This issue discusses ways of constructing, organizing, and managing arguments for evaluation. Not focued solely on the logic of evaluation or predictive validity, it discusses the various elements needed to construct evaluation arguments that are compelling and influential by virtue of the truth, beauty, and justice they express. Through exposition, original research, critical reflection, and application to case examples, the authors present tools, perspectives, and guides to help evaluators navigate the complex contexts of evaluation in the 21st century.
This is the 142nd issue in the
New Directions for Evaluation series from Jossey-Bass. It is an official publication of the American Evaluation Association.
When Ernest House published Evaluating with Validity in 1980, he wasn't just attempting to expand the way the field thought of validity in evaluation. He was also proposing a new way of thinking about evaluation itself. The sense of validity House applied to evaluation was the more general sense of argumentative validity. He contended, "one must take seriously the opinions of other people and engage them in serious discourse. This is the realm of argumentation and the proper sphere of evaluation" (House, 1980, p. 94). In doing so, he proposed that we see evaluation as argumentation. This sense of validity does not displace predictive validity or existing validity typologies. Instead, viewing evaluation as argumentation puts the role of predictive validity in proper perspective-as one component of the complex arguments that evaluative investigations produce.
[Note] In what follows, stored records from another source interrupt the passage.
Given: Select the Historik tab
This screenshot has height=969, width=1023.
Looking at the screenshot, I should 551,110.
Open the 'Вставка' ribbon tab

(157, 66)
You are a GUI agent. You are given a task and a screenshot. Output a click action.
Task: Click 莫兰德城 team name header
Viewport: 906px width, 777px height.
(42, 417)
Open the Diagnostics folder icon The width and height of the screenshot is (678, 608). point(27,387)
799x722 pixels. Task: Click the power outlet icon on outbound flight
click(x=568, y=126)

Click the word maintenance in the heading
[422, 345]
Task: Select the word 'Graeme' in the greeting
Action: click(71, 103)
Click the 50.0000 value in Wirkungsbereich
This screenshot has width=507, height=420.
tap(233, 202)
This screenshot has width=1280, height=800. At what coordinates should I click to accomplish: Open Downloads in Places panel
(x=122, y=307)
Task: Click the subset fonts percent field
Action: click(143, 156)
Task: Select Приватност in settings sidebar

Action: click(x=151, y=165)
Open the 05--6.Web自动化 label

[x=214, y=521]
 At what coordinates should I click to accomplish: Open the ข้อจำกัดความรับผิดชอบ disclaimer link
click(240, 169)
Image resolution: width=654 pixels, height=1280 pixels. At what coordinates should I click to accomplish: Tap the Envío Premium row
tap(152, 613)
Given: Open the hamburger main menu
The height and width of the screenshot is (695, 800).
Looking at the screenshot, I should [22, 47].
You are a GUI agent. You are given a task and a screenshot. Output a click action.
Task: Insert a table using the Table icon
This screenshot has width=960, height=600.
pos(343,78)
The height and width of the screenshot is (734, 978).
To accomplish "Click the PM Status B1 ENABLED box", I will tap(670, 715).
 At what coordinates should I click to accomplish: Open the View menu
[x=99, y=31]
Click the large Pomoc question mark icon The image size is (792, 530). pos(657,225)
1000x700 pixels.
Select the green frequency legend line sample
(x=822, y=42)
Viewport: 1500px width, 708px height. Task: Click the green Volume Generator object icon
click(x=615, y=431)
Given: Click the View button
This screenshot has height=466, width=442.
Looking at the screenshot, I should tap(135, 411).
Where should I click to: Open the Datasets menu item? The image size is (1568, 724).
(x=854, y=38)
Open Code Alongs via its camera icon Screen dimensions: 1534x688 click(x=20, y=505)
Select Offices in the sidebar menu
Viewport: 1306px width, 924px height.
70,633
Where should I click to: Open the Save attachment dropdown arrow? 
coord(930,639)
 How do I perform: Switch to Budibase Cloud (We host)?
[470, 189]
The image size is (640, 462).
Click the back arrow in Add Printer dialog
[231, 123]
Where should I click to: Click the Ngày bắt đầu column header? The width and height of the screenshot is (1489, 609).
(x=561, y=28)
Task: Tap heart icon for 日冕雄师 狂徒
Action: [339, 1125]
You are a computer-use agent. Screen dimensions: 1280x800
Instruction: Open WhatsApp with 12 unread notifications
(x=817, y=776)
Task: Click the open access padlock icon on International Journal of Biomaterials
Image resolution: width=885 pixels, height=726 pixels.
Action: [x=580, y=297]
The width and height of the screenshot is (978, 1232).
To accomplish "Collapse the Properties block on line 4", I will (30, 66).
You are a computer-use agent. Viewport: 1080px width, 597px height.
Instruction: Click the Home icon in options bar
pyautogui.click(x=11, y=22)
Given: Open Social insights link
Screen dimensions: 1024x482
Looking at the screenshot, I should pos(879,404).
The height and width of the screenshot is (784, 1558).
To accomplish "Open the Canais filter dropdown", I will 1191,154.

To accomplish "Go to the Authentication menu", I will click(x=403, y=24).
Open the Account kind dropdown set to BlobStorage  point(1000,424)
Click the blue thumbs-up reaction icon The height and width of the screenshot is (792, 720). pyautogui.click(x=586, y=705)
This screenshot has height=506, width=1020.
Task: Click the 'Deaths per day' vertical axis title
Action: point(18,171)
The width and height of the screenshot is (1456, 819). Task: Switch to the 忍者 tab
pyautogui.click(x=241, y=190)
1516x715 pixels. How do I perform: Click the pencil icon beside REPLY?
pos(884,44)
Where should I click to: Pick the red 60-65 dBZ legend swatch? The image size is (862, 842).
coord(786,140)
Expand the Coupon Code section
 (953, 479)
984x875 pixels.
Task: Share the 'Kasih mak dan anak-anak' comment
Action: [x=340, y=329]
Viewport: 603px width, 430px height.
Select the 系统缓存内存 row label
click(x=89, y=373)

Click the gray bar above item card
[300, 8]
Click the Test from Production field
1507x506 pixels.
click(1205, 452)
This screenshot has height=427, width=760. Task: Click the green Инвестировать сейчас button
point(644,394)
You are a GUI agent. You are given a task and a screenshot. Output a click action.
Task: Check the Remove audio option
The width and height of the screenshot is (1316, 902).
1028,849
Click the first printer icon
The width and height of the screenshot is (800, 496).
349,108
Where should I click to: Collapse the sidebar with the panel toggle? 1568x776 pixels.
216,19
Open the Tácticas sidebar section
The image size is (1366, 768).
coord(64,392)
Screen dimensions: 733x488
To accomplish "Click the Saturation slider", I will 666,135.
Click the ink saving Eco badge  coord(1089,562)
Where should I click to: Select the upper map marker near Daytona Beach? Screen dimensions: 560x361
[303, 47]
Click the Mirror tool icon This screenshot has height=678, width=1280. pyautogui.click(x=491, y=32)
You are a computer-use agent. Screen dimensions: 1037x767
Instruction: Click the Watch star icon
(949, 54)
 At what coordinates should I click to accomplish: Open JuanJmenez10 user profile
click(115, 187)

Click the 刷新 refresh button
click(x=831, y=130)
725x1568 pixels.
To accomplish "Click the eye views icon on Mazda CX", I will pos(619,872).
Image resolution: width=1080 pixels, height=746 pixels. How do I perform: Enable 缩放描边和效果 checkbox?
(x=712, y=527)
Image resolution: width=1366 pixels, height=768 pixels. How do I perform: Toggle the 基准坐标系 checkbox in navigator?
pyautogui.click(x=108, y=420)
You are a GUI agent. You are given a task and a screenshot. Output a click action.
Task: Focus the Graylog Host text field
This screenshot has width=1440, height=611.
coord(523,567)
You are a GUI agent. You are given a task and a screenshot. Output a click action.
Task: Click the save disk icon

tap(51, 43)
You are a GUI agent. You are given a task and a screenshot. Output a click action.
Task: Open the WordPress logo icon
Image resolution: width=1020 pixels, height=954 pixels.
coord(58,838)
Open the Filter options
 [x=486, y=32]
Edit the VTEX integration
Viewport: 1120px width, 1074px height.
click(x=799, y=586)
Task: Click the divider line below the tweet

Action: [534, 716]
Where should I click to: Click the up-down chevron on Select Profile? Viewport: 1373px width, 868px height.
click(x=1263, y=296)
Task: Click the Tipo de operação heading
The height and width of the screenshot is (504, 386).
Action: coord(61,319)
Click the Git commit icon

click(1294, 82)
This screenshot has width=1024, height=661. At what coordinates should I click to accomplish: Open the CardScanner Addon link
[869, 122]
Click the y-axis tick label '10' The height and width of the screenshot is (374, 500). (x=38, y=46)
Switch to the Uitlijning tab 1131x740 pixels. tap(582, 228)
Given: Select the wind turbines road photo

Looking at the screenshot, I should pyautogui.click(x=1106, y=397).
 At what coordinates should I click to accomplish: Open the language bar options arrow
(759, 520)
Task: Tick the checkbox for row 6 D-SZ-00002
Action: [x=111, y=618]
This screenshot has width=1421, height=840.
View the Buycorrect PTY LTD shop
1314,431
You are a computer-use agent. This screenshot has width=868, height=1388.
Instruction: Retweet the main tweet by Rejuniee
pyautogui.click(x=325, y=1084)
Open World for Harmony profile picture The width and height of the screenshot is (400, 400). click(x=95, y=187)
The chapters in this issue discuss ways of constructing, organizing, and managing arguments for evaluation. This is not a collection of writings about the logic of evaluation, nor is it a collection of writings
narrowly focused on predictive validity. Instead, the chapters here deal with the various elements needed to construct evaluation arguments that are compelling and influential by virtue of the truth, beauty, and
justice they express. Through exposition, original research, critical reflection, and application to case examples, the authors present tools, perspectives, and guides to help evaluators navigate the complex contexts of evaluation in the 21st century.